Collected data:
** begin **

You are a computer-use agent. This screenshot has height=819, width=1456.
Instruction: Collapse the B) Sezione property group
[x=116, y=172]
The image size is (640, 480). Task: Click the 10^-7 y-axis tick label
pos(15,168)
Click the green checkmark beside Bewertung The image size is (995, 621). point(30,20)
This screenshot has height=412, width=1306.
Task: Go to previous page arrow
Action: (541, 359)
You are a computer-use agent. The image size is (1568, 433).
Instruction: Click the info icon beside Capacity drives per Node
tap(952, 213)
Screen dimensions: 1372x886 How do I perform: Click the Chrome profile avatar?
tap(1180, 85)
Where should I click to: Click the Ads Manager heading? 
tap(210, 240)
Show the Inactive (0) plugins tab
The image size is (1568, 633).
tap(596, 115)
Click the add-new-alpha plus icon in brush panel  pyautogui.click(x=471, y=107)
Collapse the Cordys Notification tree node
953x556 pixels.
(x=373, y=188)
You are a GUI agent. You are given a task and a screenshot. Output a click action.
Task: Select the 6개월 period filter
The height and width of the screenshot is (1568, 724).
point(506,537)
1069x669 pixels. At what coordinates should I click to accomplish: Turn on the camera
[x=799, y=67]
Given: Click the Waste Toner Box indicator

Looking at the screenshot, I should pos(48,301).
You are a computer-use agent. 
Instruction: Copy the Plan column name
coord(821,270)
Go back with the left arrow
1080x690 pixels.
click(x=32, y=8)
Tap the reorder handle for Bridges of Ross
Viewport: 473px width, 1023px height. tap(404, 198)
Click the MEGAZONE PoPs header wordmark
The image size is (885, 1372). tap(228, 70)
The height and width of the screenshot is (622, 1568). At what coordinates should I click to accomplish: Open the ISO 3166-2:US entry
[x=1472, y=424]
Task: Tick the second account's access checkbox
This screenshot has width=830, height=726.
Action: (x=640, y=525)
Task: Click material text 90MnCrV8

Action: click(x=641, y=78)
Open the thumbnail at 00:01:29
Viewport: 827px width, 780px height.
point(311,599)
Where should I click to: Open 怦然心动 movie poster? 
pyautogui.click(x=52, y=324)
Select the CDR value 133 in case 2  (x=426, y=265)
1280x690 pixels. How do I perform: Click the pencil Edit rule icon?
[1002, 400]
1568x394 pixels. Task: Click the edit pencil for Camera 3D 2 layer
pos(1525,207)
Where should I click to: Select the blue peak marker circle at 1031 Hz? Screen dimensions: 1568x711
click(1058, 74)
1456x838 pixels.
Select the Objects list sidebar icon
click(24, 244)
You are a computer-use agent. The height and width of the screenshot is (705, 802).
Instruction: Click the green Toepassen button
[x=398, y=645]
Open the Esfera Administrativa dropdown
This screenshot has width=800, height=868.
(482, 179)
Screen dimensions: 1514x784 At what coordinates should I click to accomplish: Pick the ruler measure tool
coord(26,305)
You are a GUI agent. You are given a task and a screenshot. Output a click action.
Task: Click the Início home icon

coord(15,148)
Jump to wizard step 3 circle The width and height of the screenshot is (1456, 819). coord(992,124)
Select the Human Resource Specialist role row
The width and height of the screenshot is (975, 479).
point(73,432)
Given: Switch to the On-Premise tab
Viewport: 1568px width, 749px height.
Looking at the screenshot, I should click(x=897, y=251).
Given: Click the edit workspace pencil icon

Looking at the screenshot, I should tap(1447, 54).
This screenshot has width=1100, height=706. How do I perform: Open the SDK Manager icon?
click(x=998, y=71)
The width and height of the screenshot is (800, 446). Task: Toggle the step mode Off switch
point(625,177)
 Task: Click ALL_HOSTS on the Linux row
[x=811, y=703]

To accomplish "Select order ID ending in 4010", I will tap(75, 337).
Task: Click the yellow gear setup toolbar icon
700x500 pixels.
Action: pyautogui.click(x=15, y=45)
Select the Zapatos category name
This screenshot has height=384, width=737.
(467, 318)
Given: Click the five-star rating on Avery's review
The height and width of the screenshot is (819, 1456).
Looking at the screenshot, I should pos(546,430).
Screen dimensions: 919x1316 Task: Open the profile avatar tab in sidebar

** end **

[Exercise instructions] Copy out the part of the entries that opens with the line containing "Screen dimensions: 1372x886" and closes with the line containing "(x=373, y=188)", both lines included.

[Answer to the task]
Screen dimensions: 1372x886 How do I perform: Click the Chrome profile avatar?
tap(1180, 85)
Where should I click to: Click the Ads Manager heading? 
tap(210, 240)
Show the Inactive (0) plugins tab
The image size is (1568, 633).
tap(596, 115)
Click the add-new-alpha plus icon in brush panel  pyautogui.click(x=471, y=107)
Collapse the Cordys Notification tree node
953x556 pixels.
(x=373, y=188)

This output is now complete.